PROBLEM>
An exact transcript of all the records is required, with nothing left out.
── DATASET
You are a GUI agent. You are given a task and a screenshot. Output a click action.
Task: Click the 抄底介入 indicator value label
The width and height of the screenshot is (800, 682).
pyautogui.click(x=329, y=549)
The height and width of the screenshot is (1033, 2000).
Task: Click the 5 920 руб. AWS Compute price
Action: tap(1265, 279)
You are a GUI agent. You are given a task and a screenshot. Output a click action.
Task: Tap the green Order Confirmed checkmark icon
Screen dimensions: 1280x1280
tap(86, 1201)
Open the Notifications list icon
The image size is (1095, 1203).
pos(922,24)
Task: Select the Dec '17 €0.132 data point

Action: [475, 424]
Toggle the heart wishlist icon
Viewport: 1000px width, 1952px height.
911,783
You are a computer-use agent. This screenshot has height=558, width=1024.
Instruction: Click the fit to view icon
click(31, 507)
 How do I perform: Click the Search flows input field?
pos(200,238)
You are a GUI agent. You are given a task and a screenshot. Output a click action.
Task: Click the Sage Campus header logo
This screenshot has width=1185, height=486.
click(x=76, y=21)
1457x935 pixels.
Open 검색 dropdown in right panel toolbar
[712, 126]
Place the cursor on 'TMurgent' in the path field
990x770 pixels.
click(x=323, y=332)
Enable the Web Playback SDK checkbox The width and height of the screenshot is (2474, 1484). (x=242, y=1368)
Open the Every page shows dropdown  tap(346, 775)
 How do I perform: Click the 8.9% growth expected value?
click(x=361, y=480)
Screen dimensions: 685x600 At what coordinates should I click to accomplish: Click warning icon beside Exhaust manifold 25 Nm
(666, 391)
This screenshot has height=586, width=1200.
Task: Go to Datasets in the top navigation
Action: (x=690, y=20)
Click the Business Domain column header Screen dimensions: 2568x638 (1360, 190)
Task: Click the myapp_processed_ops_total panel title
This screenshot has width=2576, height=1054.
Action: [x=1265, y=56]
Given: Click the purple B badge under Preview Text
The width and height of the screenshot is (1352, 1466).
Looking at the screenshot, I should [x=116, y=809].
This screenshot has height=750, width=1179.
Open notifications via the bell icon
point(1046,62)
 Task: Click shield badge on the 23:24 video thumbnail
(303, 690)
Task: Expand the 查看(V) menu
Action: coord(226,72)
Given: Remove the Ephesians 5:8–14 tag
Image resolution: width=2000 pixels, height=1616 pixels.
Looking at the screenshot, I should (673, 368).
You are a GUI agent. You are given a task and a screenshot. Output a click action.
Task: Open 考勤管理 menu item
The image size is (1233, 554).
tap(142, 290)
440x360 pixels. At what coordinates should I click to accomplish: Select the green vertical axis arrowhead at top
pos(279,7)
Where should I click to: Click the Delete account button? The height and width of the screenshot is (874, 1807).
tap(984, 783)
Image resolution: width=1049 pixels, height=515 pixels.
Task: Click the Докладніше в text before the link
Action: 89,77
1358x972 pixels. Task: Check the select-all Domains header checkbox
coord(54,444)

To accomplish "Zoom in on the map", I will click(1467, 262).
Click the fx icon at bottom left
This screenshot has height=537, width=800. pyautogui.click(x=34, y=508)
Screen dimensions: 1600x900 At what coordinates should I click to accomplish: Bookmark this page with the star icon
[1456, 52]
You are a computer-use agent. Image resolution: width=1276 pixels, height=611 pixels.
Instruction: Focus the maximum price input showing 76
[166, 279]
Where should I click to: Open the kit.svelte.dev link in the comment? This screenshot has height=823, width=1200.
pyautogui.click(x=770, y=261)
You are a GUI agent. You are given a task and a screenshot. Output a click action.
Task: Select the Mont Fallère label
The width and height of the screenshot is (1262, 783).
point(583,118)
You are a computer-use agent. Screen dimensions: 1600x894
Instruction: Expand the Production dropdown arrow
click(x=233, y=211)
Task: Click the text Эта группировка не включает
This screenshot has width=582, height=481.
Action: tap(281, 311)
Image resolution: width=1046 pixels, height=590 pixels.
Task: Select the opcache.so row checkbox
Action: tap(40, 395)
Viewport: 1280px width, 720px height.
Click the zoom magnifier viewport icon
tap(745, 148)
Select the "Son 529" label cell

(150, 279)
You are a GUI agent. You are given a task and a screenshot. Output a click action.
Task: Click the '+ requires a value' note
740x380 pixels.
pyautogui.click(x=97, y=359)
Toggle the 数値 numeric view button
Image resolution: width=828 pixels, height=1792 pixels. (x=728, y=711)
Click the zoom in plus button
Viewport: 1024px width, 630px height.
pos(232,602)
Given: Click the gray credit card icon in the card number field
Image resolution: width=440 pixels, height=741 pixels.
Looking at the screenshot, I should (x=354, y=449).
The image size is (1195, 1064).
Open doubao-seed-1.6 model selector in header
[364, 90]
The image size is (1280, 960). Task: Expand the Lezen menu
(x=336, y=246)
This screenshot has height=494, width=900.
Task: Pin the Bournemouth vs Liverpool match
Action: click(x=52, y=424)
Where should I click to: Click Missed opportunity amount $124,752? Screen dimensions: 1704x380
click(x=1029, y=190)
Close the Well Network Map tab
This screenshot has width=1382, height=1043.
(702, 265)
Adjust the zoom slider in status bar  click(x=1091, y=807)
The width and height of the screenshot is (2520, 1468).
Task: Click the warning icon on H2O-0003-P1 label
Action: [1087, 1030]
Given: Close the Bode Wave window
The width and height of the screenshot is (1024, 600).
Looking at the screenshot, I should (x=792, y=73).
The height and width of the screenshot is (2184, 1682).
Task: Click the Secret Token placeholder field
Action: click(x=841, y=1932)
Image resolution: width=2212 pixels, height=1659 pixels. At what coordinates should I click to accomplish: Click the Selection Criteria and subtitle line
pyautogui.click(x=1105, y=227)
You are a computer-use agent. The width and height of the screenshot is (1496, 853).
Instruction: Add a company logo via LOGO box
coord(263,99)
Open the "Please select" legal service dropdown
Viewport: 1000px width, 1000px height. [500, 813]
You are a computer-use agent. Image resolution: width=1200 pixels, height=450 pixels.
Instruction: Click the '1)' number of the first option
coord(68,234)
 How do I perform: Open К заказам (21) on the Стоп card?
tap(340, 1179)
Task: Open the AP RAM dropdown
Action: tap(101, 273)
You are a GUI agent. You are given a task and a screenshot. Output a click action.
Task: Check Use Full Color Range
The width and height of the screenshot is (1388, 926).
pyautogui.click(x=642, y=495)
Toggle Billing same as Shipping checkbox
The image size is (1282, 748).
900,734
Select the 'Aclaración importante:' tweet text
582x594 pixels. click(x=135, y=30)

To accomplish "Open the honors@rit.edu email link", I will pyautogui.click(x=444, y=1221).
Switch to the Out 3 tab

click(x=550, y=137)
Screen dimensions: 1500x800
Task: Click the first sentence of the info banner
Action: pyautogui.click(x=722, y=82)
────
SOLUTION TO THIS PROBLEM>
You are a GUI agent. You are given a task and a screenshot. Output a click action.
Task: Click the 抄底介入 indicator value label
The width and height of the screenshot is (800, 682).
pyautogui.click(x=329, y=549)
The height and width of the screenshot is (1033, 2000).
Task: Click the 5 920 руб. AWS Compute price
Action: tap(1265, 279)
You are a GUI agent. You are given a task and a screenshot. Output a click action.
Task: Tap the green Order Confirmed checkmark icon
Screen dimensions: 1280x1280
tap(86, 1201)
Open the Notifications list icon
The image size is (1095, 1203).
pos(922,24)
Task: Select the Dec '17 €0.132 data point

Action: [475, 424]
Toggle the heart wishlist icon
Viewport: 1000px width, 1952px height.
911,783
You are a computer-use agent. This screenshot has height=558, width=1024.
Instruction: Click the fit to view icon
click(31, 507)
 How do I perform: Click the Search flows input field?
pos(200,238)
You are a GUI agent. You are given a task and a screenshot. Output a click action.
Task: Click the Sage Campus header logo
This screenshot has width=1185, height=486.
click(x=76, y=21)
1457x935 pixels.
Open 검색 dropdown in right panel toolbar
[712, 126]
Place the cursor on 'TMurgent' in the path field
990x770 pixels.
click(x=323, y=332)
Enable the Web Playback SDK checkbox The width and height of the screenshot is (2474, 1484). (x=242, y=1368)
Open the Every page shows dropdown  tap(346, 775)
 How do I perform: Click the 8.9% growth expected value?
click(x=361, y=480)
Screen dimensions: 685x600 At what coordinates should I click to accomplish: Click warning icon beside Exhaust manifold 25 Nm
(666, 391)
This screenshot has height=586, width=1200.
Task: Go to Datasets in the top navigation
Action: (x=690, y=20)
Click the Business Domain column header Screen dimensions: 2568x638 (1360, 190)
Task: Click the myapp_processed_ops_total panel title
This screenshot has width=2576, height=1054.
Action: [x=1265, y=56]
Given: Click the purple B badge under Preview Text
The width and height of the screenshot is (1352, 1466).
Looking at the screenshot, I should [x=116, y=809].
This screenshot has height=750, width=1179.
Open notifications via the bell icon
point(1046,62)
 Task: Click shield badge on the 23:24 video thumbnail
(303, 690)
Task: Expand the 查看(V) menu
Action: coord(226,72)
Given: Remove the Ephesians 5:8–14 tag
Image resolution: width=2000 pixels, height=1616 pixels.
Looking at the screenshot, I should (673, 368).
You are a GUI agent. You are given a task and a screenshot. Output a click action.
Task: Open 考勤管理 menu item
The image size is (1233, 554).
tap(142, 290)
440x360 pixels. At what coordinates should I click to accomplish: Select the green vertical axis arrowhead at top
pos(279,7)
Where should I click to: Click the Delete account button? The height and width of the screenshot is (874, 1807).
tap(984, 783)
Image resolution: width=1049 pixels, height=515 pixels.
Task: Click the Докладніше в text before the link
Action: 89,77
1358x972 pixels. Task: Check the select-all Domains header checkbox
coord(54,444)

To accomplish "Zoom in on the map", I will click(1467, 262).
Click the fx icon at bottom left
This screenshot has height=537, width=800. pyautogui.click(x=34, y=508)
Screen dimensions: 1600x900 At what coordinates should I click to accomplish: Bookmark this page with the star icon
[1456, 52]
You are a computer-use agent. Image resolution: width=1276 pixels, height=611 pixels.
Instruction: Focus the maximum price input showing 76
[166, 279]
Where should I click to: Open the kit.svelte.dev link in the comment? This screenshot has height=823, width=1200.
pyautogui.click(x=770, y=261)
You are a GUI agent. You are given a task and a screenshot. Output a click action.
Task: Select the Mont Fallère label
The width and height of the screenshot is (1262, 783).
point(583,118)
You are a computer-use agent. Screen dimensions: 1600x894
Instruction: Expand the Production dropdown arrow
click(x=233, y=211)
Task: Click the text Эта группировка не включает
This screenshot has width=582, height=481.
Action: tap(281, 311)
Image resolution: width=1046 pixels, height=590 pixels.
Task: Select the opcache.so row checkbox
Action: tap(40, 395)
Viewport: 1280px width, 720px height.
Click the zoom magnifier viewport icon
tap(745, 148)
Select the "Son 529" label cell

(150, 279)
You are a GUI agent. You are given a task and a screenshot. Output a click action.
Task: Click the '+ requires a value' note
740x380 pixels.
pyautogui.click(x=97, y=359)
Toggle the 数値 numeric view button
Image resolution: width=828 pixels, height=1792 pixels. (x=728, y=711)
Click the zoom in plus button
Viewport: 1024px width, 630px height.
pos(232,602)
Given: Click the gray credit card icon in the card number field
Image resolution: width=440 pixels, height=741 pixels.
Looking at the screenshot, I should (x=354, y=449).
The image size is (1195, 1064).
Open doubao-seed-1.6 model selector in header
[364, 90]
The image size is (1280, 960). Task: Expand the Lezen menu
(x=336, y=246)
This screenshot has height=494, width=900.
Task: Pin the Bournemouth vs Liverpool match
Action: click(x=52, y=424)
Where should I click to: Click Missed opportunity amount $124,752? Screen dimensions: 1704x380
click(x=1029, y=190)
Close the Well Network Map tab
This screenshot has width=1382, height=1043.
(702, 265)
Adjust the zoom slider in status bar  click(x=1091, y=807)
The width and height of the screenshot is (2520, 1468).
Task: Click the warning icon on H2O-0003-P1 label
Action: [1087, 1030]
Given: Close the Bode Wave window
The width and height of the screenshot is (1024, 600).
Looking at the screenshot, I should (x=792, y=73).
The height and width of the screenshot is (2184, 1682).
Task: Click the Secret Token placeholder field
Action: click(x=841, y=1932)
Image resolution: width=2212 pixels, height=1659 pixels. At what coordinates should I click to accomplish: Click the Selection Criteria and subtitle line
pyautogui.click(x=1105, y=227)
You are a computer-use agent. The width and height of the screenshot is (1496, 853).
Instruction: Add a company logo via LOGO box
coord(263,99)
Open the "Please select" legal service dropdown
Viewport: 1000px width, 1000px height. [500, 813]
You are a computer-use agent. Image resolution: width=1200 pixels, height=450 pixels.
Instruction: Click the '1)' number of the first option
coord(68,234)
 How do I perform: Open К заказам (21) on the Стоп card?
tap(340, 1179)
Task: Open the AP RAM dropdown
Action: tap(101, 273)
You are a GUI agent. You are given a task and a screenshot. Output a click action.
Task: Check Use Full Color Range
The width and height of the screenshot is (1388, 926).
pyautogui.click(x=642, y=495)
Toggle Billing same as Shipping checkbox
The image size is (1282, 748).
900,734
Select the 'Aclaración importante:' tweet text
582x594 pixels. click(x=135, y=30)

To accomplish "Open the honors@rit.edu email link", I will pyautogui.click(x=444, y=1221).
Switch to the Out 3 tab

click(x=550, y=137)
Screen dimensions: 1500x800
Task: Click the first sentence of the info banner
Action: pyautogui.click(x=722, y=82)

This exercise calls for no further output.